Médicos Sin Fronteras (MSF) presenta «Esperanza a la fuerza», un proyecto expositivo e inmersivo con sede en el Museo Nacional Thyssen-Bornemisza. La exposición tendrá lugar del 1 al 15 de julio en la sala de exposiciones temporales. A través de un recorrido inmersivo, la muestra acerca al público a la realidad que vive la población de Sudán tras más de tres años de guerra, combinando cultura, testimonios y una experiencia de realidad virtual protagonizada por Mohammed Dafallah, técnico anestesista de MSF que tuvo que abandonar su hogar debido al conflicto. Con esta propuesta, la organización busca dar visibilidad a una de las mayores crisis humanitarias del mundo poniendo el foco en la resiliencia y la capacidad de supervivencia de la población sudanesa.
Como organización médico-humanitaria internacional, Médicos Sin Fronteras presta asistencia a personas afectadas por conflictos armados, epidemias, desastres naturales o situaciones de exclusión sanitaria. Esperanza a la fuerza traslada esa labor al espacio expositivo, utilizando el arte, la cultura y los testimonios para acercar al visitante a las historias de las comunidades con las que trabaja y generar una mayor comprensión sobre el impacto humano del conflicto.
Más allá de mostrar las consecuencias del conflicto, la exposición presenta Sudán desde una perspectiva humana, poniendo en valor las historias de quienes continúan reconstruyendo su vida en medio de la adversidad. De este modo, el recorrido invita a reflexionar sobre la importancia de mantener viva la atención sobre una crisis que continúa afectando a millones de personas.
Durante estos tres años, la guerra ha devastado el país, más de 14 millones de personas han salido del país, huyendo de la violencia que arrasa la población. La violencia, junto con las restricciones al acceso humanitario, ha provocado el colapso de servicios esenciales como la atención sanitaria, la protección de la población y la seguridad alimentaria. La población vive en una situación humanitaria alarmante y cada vez más deteriorada.
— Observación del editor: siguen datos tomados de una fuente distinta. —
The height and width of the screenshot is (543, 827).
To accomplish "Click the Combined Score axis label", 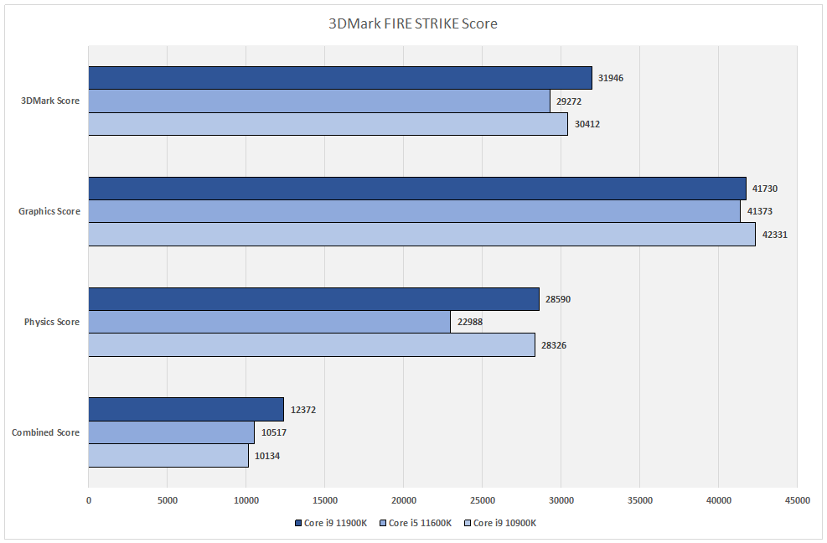I will 46,432.

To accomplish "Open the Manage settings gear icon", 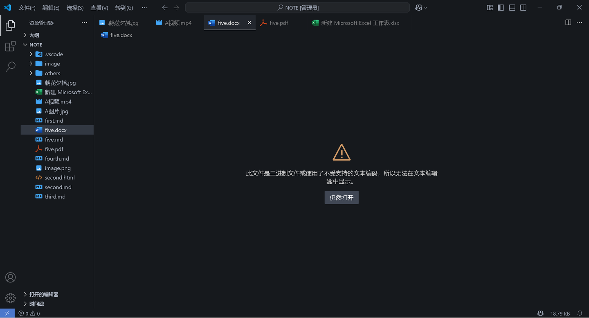I will pyautogui.click(x=10, y=298).
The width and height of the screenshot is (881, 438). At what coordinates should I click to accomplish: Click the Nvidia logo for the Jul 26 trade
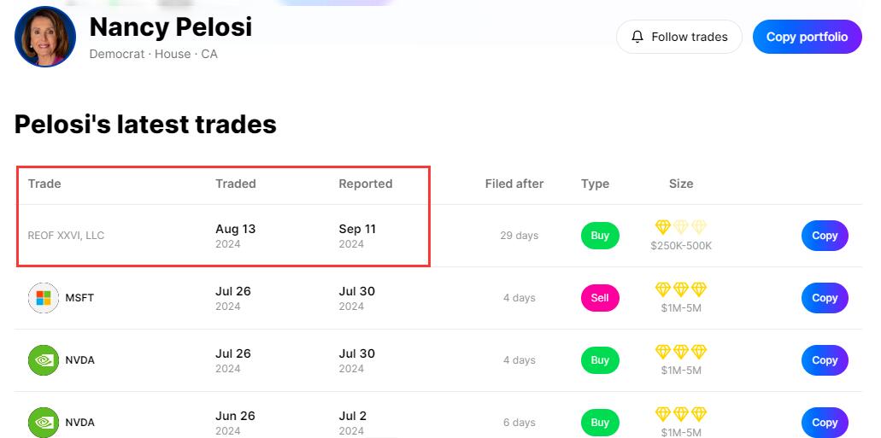pyautogui.click(x=44, y=360)
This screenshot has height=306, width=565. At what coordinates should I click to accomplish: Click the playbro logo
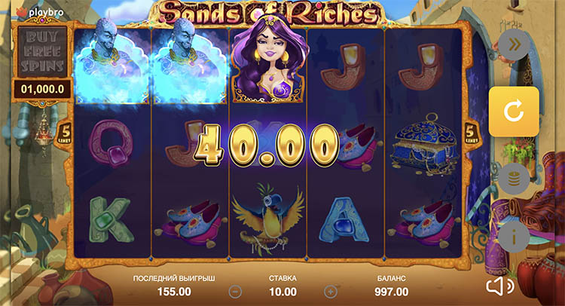pyautogui.click(x=40, y=12)
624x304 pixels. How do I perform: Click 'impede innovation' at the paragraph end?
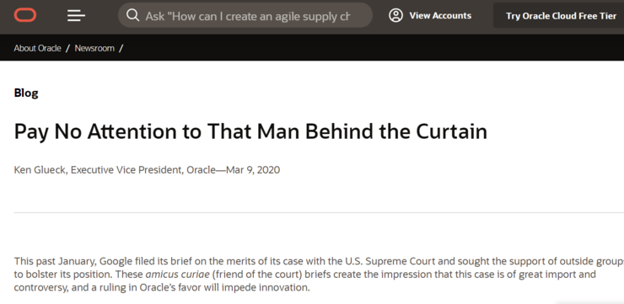click(x=277, y=288)
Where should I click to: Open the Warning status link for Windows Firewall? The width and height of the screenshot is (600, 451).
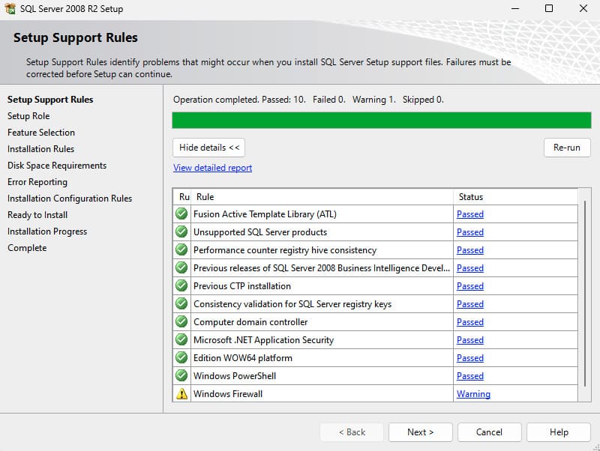(x=473, y=394)
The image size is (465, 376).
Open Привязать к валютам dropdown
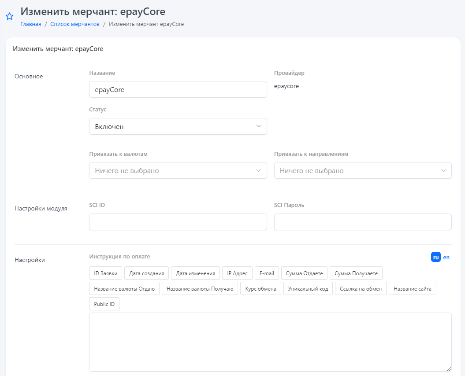tap(178, 170)
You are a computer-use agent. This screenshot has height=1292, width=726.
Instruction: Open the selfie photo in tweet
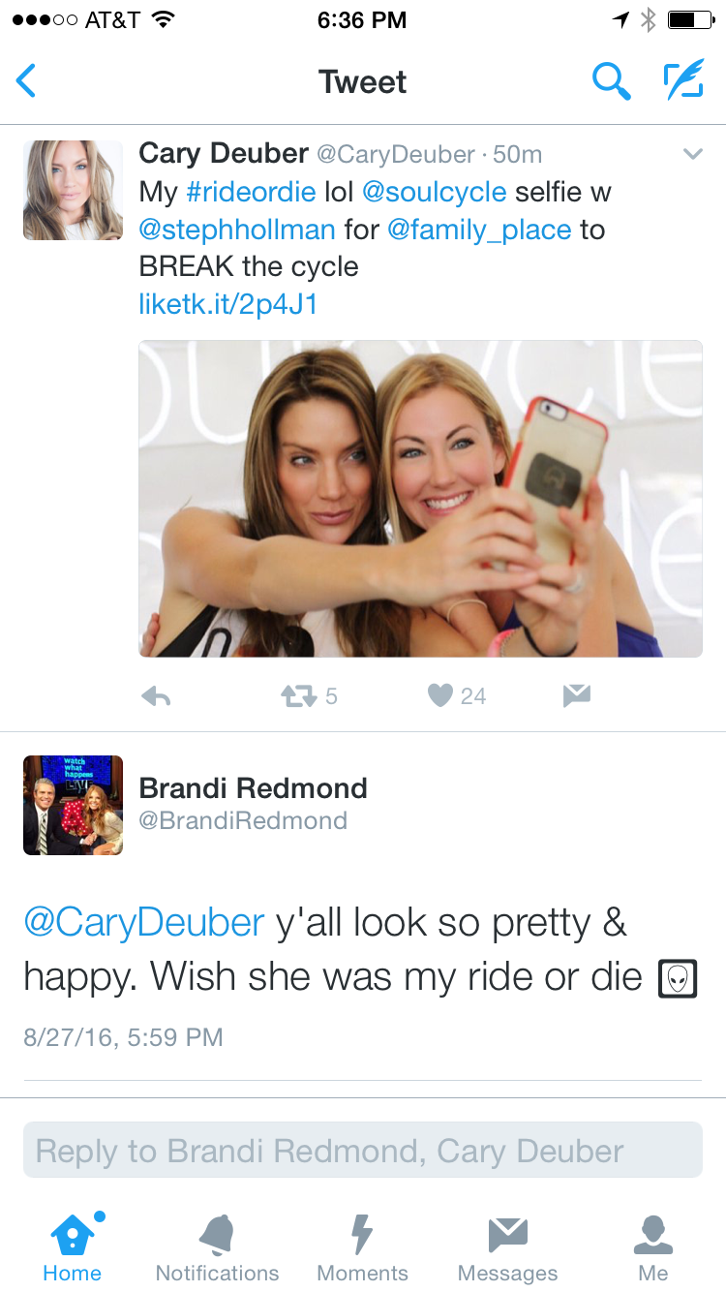(420, 499)
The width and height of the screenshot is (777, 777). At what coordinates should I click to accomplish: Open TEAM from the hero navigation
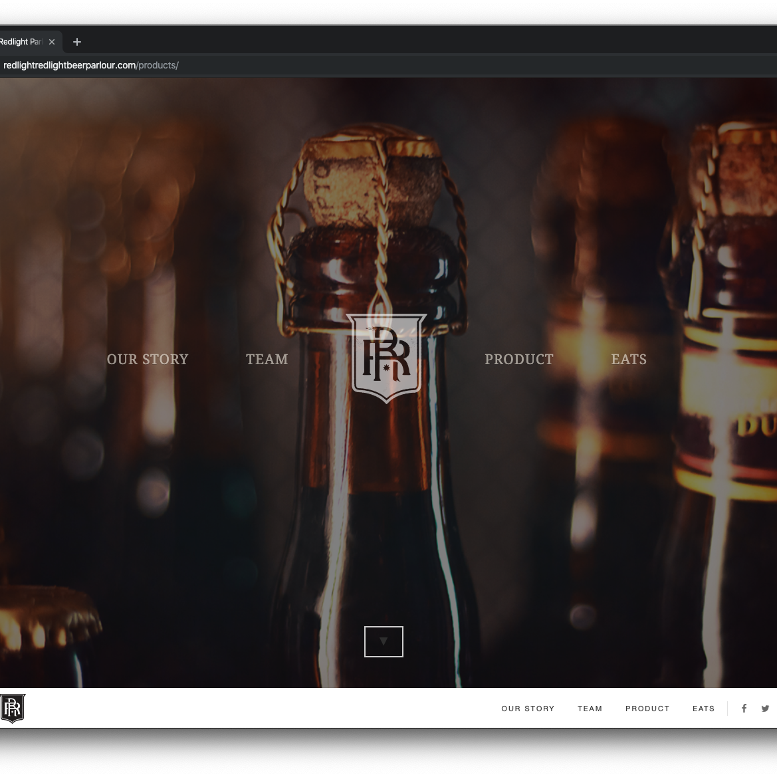[267, 359]
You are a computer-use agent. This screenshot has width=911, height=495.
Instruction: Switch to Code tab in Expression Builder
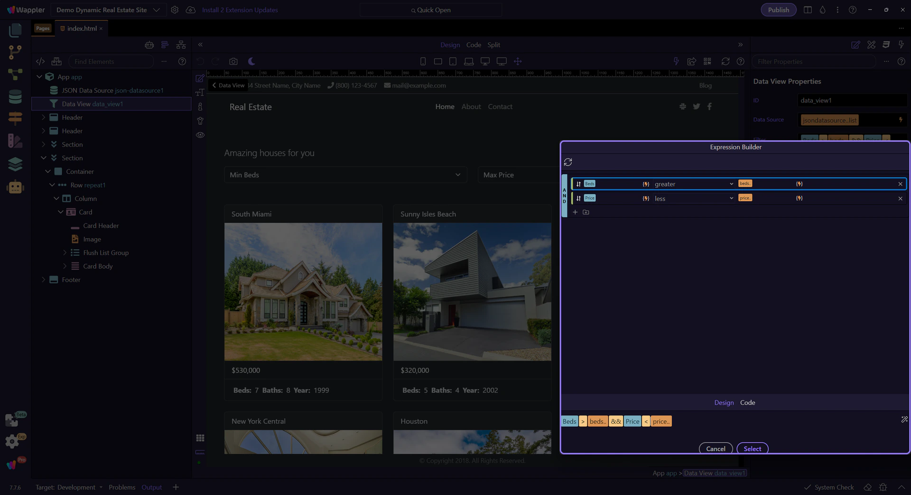point(747,402)
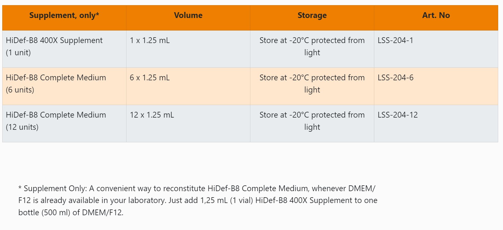Select article number LSS-204-6
The image size is (503, 230).
coord(395,78)
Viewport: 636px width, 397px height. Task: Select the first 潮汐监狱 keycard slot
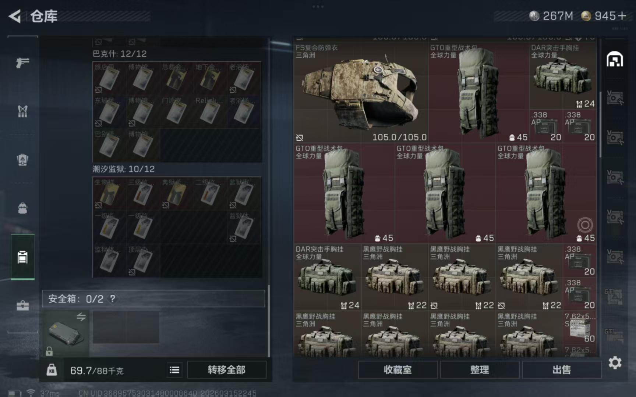point(109,193)
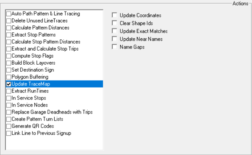
Task: Enable Polygon Buffering option
Action: [9, 77]
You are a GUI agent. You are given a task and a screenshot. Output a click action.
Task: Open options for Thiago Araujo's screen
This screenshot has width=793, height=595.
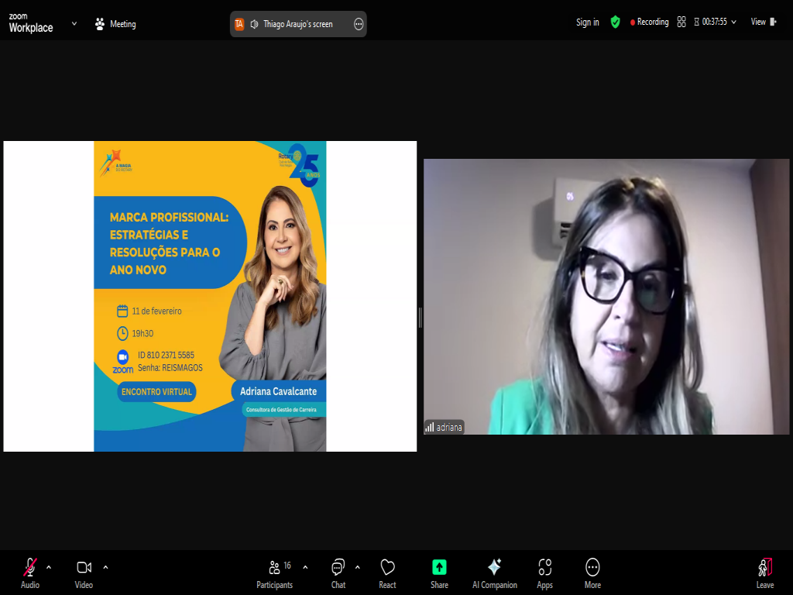pyautogui.click(x=359, y=24)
Solo durante 2025, los equipos de Médicos Sin Fronteras atendieron a más de 7.700 pacientes víctimas de violencia física, realizaron más de 250.000 consultas de urgencia y llevaron a cabo más de 4.200 consultas relacionadas con violencia sexual, utilizada con frecuencia como arma de guerra.



El recorrido de la exposición tiene como pieza central una experiencia de realidad virtual que sitúa al visitante en el centro de la historia de Mohammed Dafallah, técnico anestesista de Médicos Sin Fronteras. La guerra obligó a Mohammed a abandonar El Geneina, en Darfur Occidental. Hoy continúa su labor como técnico anestesista en un campo de refugiados en Chad, donde atiende a personas desplazadas por el conflicto.
La instalación combina ilustración tridimensional y vídeos en 360 grados para construir un recorrido inmersivo que acerca al público a la realidad cotidiana de millones de personas que viven las consecuencias del conflicto. A través de este lenguaje visual, la exposición busca trasladar al visitante una experiencia que va más allá de los datos, poniendo rostro a quienes afrontan la falta de servicios básicos, la inseguridad y el desplazamiento forzado.
La experiencia ha sido desarrollada junto al estudio Blit y cuenta con la colaboración del artista sudanés Rashid Diab y de la cantante Alsarah. Sus aportaciones incorporan referencias visuales y sonoras que conectan la narración con la identidad cultural de Sudán, reforzando el propósito de la exposición de acercar al público no sólo al conflicto, sino también a la riqueza artística y humana del país.
Más allá de la experiencia inmersiva, Esperanza a la fuerza se sitúa en el centro de las voces de la población sudanesa. La exposición invita a reflexionar sobre las consecuencias de un conflicto que continúa marcando la vida de millones de personas y recuerda la importancia de no dejar que estas historias desaparezcan del foco internacional.